Once the line holding "2211x706 pixels." is found in the listing below, write it out and each later line exactly, up to and including the one holding "Click the 「予約日時」の選択 heading link".

── RECORD EXTRACTS ──

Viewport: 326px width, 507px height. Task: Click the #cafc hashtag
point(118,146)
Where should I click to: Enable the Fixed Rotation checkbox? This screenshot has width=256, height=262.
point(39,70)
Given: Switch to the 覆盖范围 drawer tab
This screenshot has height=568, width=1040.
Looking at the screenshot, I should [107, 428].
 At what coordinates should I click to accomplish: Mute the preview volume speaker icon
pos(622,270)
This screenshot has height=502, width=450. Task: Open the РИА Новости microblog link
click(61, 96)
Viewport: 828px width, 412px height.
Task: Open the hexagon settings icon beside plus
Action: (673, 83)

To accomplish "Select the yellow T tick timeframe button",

───
── RECORD EXTRACTS ──

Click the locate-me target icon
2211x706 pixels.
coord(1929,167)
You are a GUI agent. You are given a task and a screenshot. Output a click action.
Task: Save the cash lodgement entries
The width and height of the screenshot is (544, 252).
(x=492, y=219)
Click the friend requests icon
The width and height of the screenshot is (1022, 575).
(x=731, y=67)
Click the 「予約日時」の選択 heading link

───
── RECORD EXTRACTS ──

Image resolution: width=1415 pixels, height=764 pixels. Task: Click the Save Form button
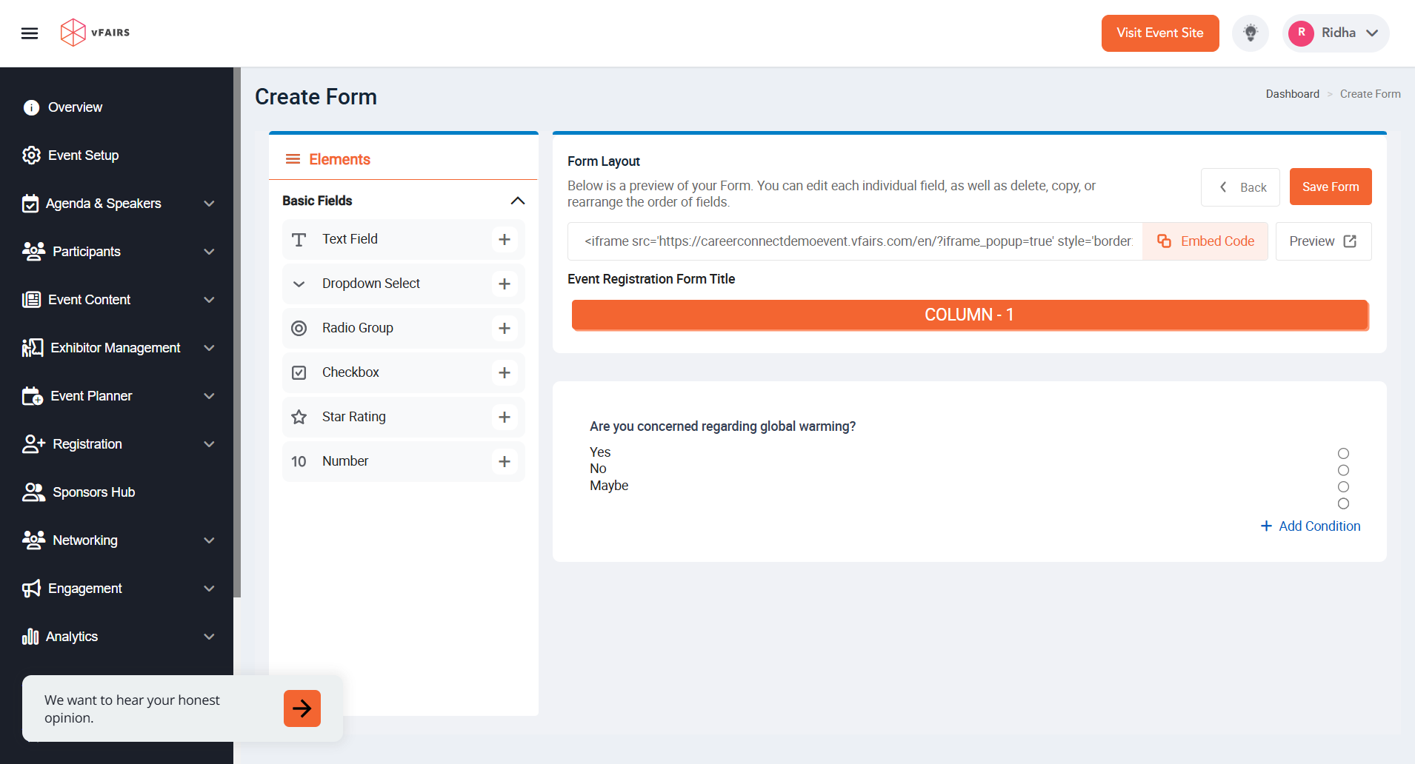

───

§ **REPLY TO THE EXERCISE**:
2211x706 pixels.
coord(1929,167)
You are a GUI agent. You are given a task and a screenshot. Output a click action.
Task: Save the cash lodgement entries
The width and height of the screenshot is (544, 252).
(x=492, y=219)
Click the friend requests icon
The width and height of the screenshot is (1022, 575).
(x=731, y=67)
Click the 「予約日時」の選択 heading link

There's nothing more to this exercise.